- Born: 19 January 1964 (age 62) Johannesburg, South Africa
- Education: University of Cape Town
- Years active: 1986–present
- Spouses: ; John Savage ​ ​(m. 1993; div. 2003)​ Laszlo Bene (200?–2020);
- Website: sandischultz.com

= Sandi Schultz =

South African actress, presenter and fashion designer

Sandra Schultz (born 19 January 1964) is a South African actress, presenter, and fashion designer. Her films include Door to Silence (1992), Assignment (2015), While You Weren't Looking (2015), and Call Me Thief (2016). On television, she is known for her roles in Binnelanders (2005–2015), Die Spreeus (2019), Trackers (2019), the Netflix series Blood & Water (2020–), and Diepe Waters (2022).

Schultz is also known for her theatre work, earning a Vita Award nomination. Her clothing line is called Sass Designs.

==Early and personal life==
Schultz was born in Johannesburg and grew up in Cape Town. She attended Alexander Sinton Secondary School. She went on to graduate from the University of Cape Town in 1986.

Schultz moved to Topanga, California in 1991, where she lived for twelve years and was married to American actor John Savage from 1993 until their divorce in 2003. She returned to South Africa in 2005 and later married Laszlo Bene. Bene died in May 2020; the couple had been together for almost 16 years.

Schultz has opened up about having been raped when she was 28 and the health issues she experienced in the aftermath. She founded Slutwalk Johannesburg, and her chosen charity on Survivor was the Rape Crisis Cape Town Trust.
--------------------
- _Job item_:
Reproduce the part of the Sandi Schultz profile starting at "- Born: 19 January" and ending at "Diepe Waters (2022).", word for word. You won't need the listing below the profile for this.

- _Recorded data_:
--------------------
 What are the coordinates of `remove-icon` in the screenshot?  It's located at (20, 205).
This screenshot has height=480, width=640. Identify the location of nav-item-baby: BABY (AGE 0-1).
--------------------
- _Exercise result_:
- Born: 19 January 1964 (age 62) Johannesburg, South Africa
- Education: University of Cape Town
- Years active: 1986–present
- Spouses: ; John Savage ​ ​(m. 1993; div. 2003)​ Laszlo Bene (200?–2020);
- Website: sandischultz.com

= Sandi Schultz =

South African actress, presenter and fashion designer

Sandra Schultz (born 19 January 1964) is a South African actress, presenter, and fashion designer. Her films include Door to Silence (1992), Assignment (2015), While You Weren't Looking (2015), and Call Me Thief (2016). On television, she is known for her roles in Binnelanders (2005–2015), Die Spreeus (2019), Trackers (2019), the Netflix series Blood & Water (2020–), and Diepe Waters (2022).